Collected data entries
────────────────

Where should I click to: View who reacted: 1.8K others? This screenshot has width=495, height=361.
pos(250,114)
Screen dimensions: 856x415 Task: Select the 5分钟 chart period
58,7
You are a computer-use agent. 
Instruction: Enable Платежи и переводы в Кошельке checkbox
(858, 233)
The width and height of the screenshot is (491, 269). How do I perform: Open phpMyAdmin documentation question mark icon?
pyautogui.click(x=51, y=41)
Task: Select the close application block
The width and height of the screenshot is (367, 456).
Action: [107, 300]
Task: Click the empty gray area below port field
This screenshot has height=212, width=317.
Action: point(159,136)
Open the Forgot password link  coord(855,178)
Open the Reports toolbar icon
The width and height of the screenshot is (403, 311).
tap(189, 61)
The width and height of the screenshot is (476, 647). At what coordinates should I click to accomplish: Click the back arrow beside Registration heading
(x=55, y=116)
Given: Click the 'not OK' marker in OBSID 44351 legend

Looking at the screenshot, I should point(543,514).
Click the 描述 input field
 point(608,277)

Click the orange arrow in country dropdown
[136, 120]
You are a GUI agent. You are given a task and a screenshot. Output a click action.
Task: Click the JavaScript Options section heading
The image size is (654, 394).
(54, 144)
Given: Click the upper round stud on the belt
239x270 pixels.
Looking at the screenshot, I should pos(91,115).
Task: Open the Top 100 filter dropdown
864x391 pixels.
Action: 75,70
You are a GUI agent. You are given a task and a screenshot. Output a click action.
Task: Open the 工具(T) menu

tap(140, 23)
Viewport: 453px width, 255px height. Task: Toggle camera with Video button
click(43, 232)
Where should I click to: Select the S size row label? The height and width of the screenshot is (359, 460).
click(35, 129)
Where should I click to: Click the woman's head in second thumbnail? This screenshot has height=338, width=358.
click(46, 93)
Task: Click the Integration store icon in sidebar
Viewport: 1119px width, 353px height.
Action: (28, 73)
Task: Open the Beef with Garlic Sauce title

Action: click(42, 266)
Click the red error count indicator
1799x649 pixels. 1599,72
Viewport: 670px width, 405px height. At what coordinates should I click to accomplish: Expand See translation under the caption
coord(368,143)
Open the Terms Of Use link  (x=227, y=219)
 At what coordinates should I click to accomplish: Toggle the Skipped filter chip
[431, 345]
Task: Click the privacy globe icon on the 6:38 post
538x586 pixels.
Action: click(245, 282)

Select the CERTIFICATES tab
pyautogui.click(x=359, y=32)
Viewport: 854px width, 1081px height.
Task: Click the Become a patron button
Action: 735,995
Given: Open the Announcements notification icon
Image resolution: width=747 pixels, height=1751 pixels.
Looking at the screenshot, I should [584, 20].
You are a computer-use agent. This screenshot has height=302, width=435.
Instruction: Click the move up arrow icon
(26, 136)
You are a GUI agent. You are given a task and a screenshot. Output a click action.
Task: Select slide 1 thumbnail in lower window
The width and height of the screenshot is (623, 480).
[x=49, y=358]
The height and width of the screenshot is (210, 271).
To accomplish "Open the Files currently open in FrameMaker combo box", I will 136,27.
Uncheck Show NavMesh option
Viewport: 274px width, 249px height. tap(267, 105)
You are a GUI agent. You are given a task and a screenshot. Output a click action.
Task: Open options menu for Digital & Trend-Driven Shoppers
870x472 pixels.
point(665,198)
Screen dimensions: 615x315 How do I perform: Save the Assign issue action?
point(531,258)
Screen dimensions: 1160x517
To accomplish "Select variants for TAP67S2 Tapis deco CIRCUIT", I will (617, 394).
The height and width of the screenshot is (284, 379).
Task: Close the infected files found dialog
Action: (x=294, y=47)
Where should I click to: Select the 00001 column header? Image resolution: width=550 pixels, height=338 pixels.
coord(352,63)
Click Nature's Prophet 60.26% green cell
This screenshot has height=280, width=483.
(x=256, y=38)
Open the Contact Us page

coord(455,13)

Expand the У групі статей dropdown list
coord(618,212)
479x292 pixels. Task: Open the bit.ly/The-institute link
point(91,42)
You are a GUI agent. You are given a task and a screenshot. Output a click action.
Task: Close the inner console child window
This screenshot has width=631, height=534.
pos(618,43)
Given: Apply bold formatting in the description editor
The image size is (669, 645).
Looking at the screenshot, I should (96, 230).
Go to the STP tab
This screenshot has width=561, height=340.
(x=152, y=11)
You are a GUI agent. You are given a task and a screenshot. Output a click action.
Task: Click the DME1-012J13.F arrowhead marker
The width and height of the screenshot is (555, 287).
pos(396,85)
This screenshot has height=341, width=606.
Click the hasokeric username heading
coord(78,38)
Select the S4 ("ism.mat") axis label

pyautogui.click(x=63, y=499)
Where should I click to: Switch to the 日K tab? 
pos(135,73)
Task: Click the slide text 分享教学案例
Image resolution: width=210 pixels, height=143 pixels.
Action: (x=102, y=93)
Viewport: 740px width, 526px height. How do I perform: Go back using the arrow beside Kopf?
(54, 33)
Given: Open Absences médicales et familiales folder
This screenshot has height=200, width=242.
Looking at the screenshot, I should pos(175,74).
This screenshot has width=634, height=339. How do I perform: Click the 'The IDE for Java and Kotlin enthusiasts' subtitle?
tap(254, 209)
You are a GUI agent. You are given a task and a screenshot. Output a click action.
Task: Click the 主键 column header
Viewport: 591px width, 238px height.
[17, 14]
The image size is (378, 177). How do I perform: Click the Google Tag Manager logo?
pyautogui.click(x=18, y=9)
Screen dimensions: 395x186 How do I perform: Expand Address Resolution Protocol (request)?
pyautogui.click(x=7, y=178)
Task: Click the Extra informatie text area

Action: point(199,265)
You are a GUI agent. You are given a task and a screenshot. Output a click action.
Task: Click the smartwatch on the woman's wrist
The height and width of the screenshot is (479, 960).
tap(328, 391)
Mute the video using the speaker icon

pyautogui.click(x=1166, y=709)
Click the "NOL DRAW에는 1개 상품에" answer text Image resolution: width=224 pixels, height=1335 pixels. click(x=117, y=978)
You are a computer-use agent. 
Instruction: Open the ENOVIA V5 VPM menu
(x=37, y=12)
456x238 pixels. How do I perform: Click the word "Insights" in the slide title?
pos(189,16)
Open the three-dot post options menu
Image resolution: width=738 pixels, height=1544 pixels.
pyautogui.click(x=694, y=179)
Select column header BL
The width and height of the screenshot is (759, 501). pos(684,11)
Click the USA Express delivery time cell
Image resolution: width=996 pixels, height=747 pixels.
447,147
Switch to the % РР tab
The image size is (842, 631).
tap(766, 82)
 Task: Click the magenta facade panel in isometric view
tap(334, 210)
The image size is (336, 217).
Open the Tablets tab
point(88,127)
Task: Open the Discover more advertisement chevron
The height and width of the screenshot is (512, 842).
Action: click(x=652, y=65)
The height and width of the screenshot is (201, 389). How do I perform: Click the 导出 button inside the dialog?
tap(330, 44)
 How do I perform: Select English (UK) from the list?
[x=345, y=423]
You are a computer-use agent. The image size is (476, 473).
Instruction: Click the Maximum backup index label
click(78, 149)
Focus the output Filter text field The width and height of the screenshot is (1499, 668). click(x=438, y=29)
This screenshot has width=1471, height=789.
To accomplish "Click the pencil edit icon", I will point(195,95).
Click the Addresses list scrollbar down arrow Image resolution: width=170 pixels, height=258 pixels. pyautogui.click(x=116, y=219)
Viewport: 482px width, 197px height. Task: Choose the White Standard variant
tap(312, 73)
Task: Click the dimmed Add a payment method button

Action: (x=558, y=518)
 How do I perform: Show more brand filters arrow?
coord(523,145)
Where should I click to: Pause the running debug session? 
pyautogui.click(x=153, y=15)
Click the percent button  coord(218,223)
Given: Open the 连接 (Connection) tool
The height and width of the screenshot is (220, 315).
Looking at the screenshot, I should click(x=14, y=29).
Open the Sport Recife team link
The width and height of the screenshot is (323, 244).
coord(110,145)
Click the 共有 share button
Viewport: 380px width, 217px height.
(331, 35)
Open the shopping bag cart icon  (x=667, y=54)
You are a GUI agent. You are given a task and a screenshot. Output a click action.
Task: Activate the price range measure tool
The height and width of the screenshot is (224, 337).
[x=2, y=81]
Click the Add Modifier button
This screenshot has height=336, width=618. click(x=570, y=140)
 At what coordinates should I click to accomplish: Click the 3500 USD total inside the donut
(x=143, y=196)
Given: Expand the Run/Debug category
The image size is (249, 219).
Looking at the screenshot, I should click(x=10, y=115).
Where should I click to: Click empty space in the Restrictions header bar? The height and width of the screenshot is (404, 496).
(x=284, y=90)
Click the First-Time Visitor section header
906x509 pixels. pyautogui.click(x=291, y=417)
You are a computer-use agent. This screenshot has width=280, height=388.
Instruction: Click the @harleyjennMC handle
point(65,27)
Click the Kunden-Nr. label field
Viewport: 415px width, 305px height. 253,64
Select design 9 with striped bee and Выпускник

────────────────

The task. The answer must be every line of the entries that includes the word "post".

Answer.
Task: Click the privacy globe icon on the 6:38 post
Open the three-dot post options menu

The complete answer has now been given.